Голридера осеняет мысль: написать затмение солнца. Земля, небо, люди, животные, все краски, все оттенки чувств объединены на этой картине. Какой простор для техники! Голридер создает лучшую картину во всей Secession. Но в здании выставки он бросает взгляд через выемку в стене во двор, где видны куст, три березки и два бука, – и этого достаточно, чтобы привести его в отчаяние. «Четырехугольный кусок холста не стоит ни одного удара кисти»…

Живопись здесь символизирует искусство вообще. Голридер, это – воплощенная драма современного художника вообще, в частности – самого Арно Гольца. Тревожный искатель, не знающий покоя, Гольц из всех своих исканий вынес одно: технику. Сперва вас поражает эта продуманная законченность деталей, затем – раздражает, под конец – утомляет. На сцену выходит атлет, который в течение получаса поднимает и опускает по всем правилам своего искусства резиновый мяч. Вы хотели бы видеть меньше изящества в его движениях, но зато чугунную гирю в его руках. Гольц обещает дать Берлин – и не выпускает вас из четырех стен мастерской художника. Его Берлин дает о себе знать лишь жаргоном действующих лиц, да звонками трамвая, которые время от времени врываются через дверь балкона, да еще… рядом щекотливых намеков личного характера. По существу же трагедия Голридера-Гольца развертывается на экстерриториальной почве. Вернее сказать, ее трагизм и состоит в ее экстерриториальности, в ее экзотичности, – в «свободе» современного искусства от внутренней связи с теми идейными движениями, которые образуют душу нашего времени.

Года два тому назад я видел на берлинской Secession картину, изображающую один из берлинских вокзалов. Сквозь сырую мглу осеннего вечера видны бесконечные пары рельс, стрелки, огни фонарей, огни локомотивов. Людей не видно. И вы не замечаете их отсутствия. Руководящий разум переселился в рельсы, в колеса, в рычаги, в пар. В могучем сочетании механических частей вы видите воплощение безличной, но несокрушимой воли. Не вы ли сами царите над этой громадой покоренного железа? Не ваша ли это собственная воля, одетая в металл?.. Людей не видно, – но над панорамой вокзала парит коллективный человек.

Драма нашего времени есть драма коллективного человека. Это вы особенно ясно сознаете в том городе, где политические страсти – под внешним покровом дисциплины и порядка – достигли высочайшего напряжения, – в Берлине… Драма коллективного человека ставит перед искусством огромные задачи. Перед тем новым искусством, которого еще нет, но которое не сможет не прийти, которое не только будет владеть всеми тайнами художественной техники, но и сумеет заглянуть глубоко в душу нашему времени. Как и когда придет это новое искусство? Не знаю. Может быть лишь после того, как старое солнце затмится окончательно – и на горизонте нашем поднимется новое солнце во всей славе своей.

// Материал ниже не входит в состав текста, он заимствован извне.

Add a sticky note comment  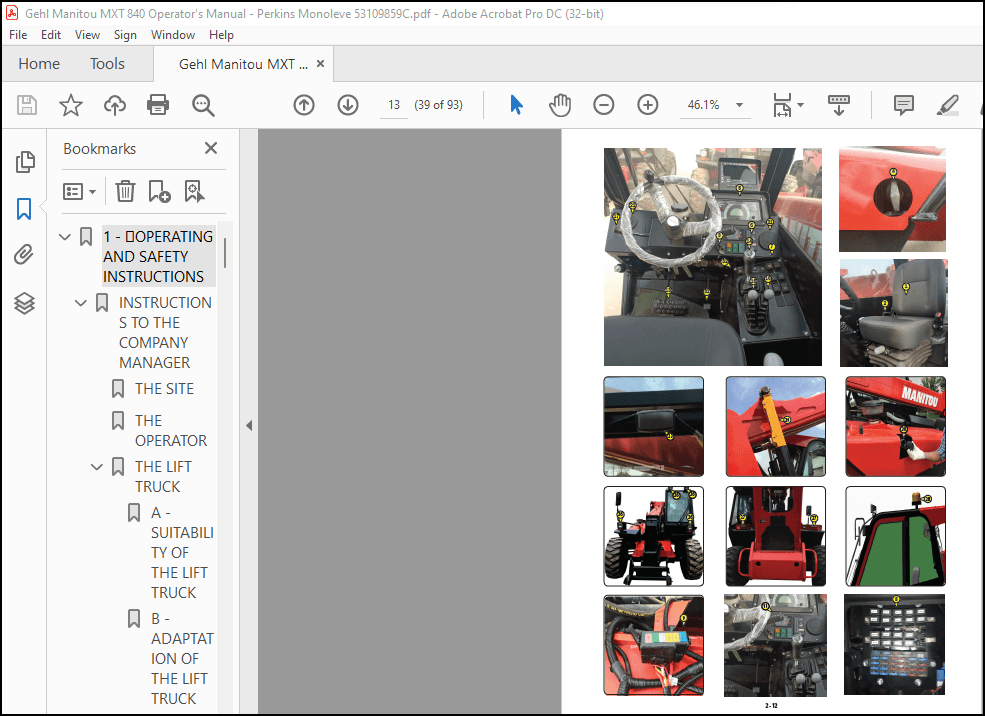[903, 104]
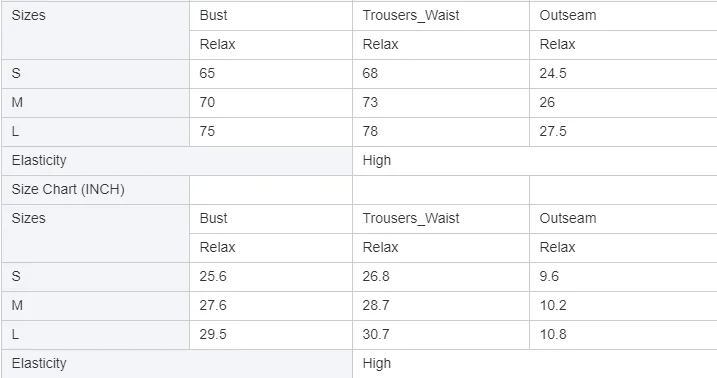Click waist value 30.7 in inch chart
Screen dimensions: 717x378
point(441,335)
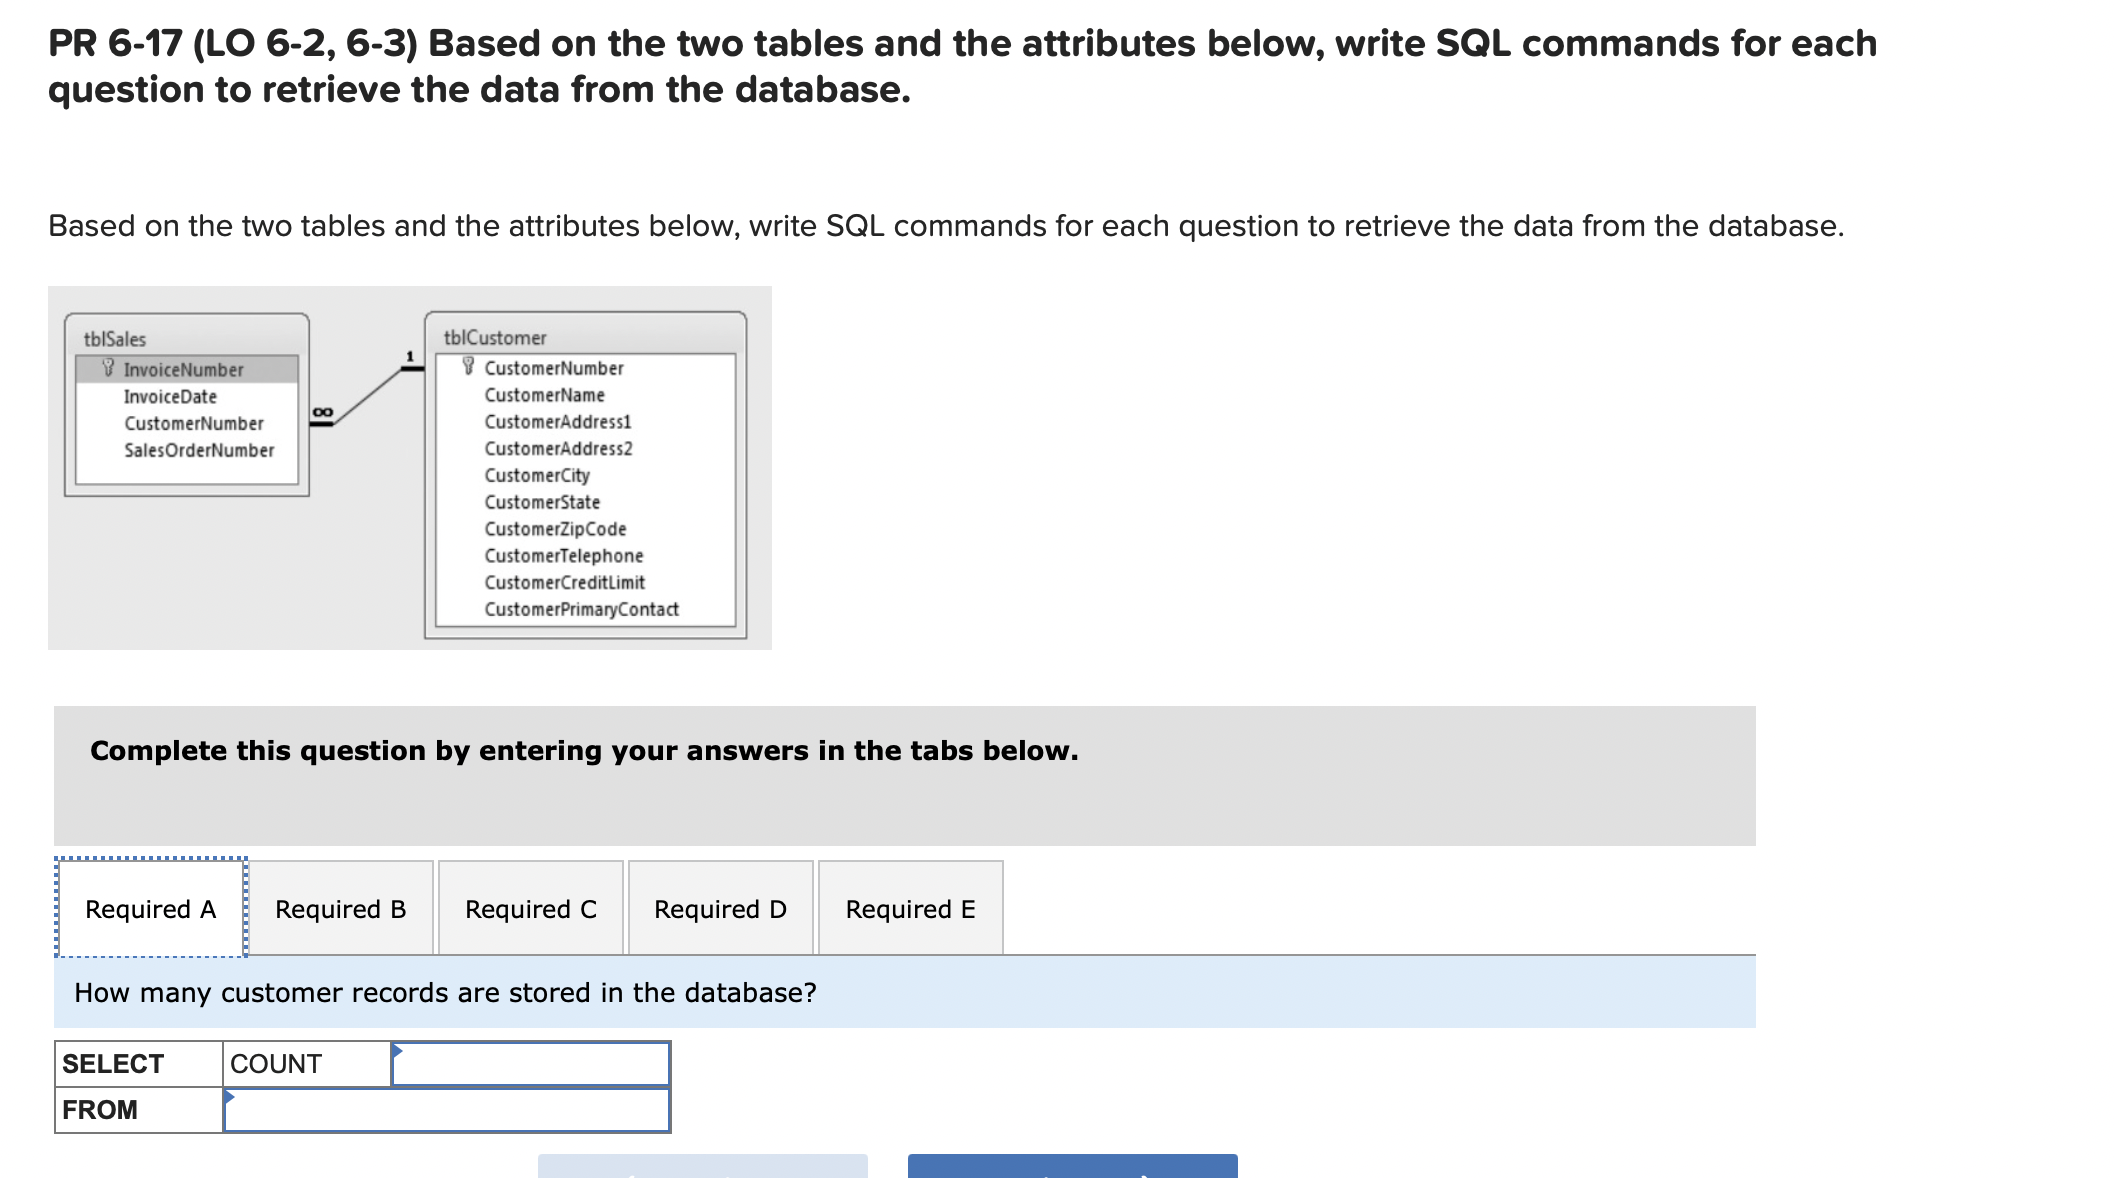
Task: Open the Required E tab
Action: [909, 909]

«Киевская Мысль» N 295, 24 октября 1908 г.

Л. Троцкий. НА ЗАПАДЕ (Записки без системы)
I

Читатель заранее предупрежден, что не найдет в этих строках никакой системы, ничего законченного. Это в буквальном смысле дневник читателя, зрителя, слушателя – русского читателя и слушателя на европейском Западе. Свежая книжка журнала, научное открытие, новая драма, картинная выставка, выставка техническая – вот территория, на которой мы будем собирать наши наблюдения. Если нам случится перекочевывать из города в город, мы захватим нашу тетрадь с собой. Но больше всего мы будем читать: ибо следить за жизнью по книге и газете легче, чем наблюдать ее в натуре. Толстой когда-то сказал, что изобретение книгопечатания создало самое могущественное орудие распространения невежества. Невежества – это, пожалуй, слишком сурово, но дилетантизма – это несомненно. Однако, что же делать? Современная культура так многообразна и сложна, а поле наших непосредственных наблюдений и самостоятельных размышлений так ничтожно… В конце концов мы все осуждены на дилетантизм – во всех областях, кроме той единственной, с которой мы пожизненно связаны даром призвания или проклятьем профессии…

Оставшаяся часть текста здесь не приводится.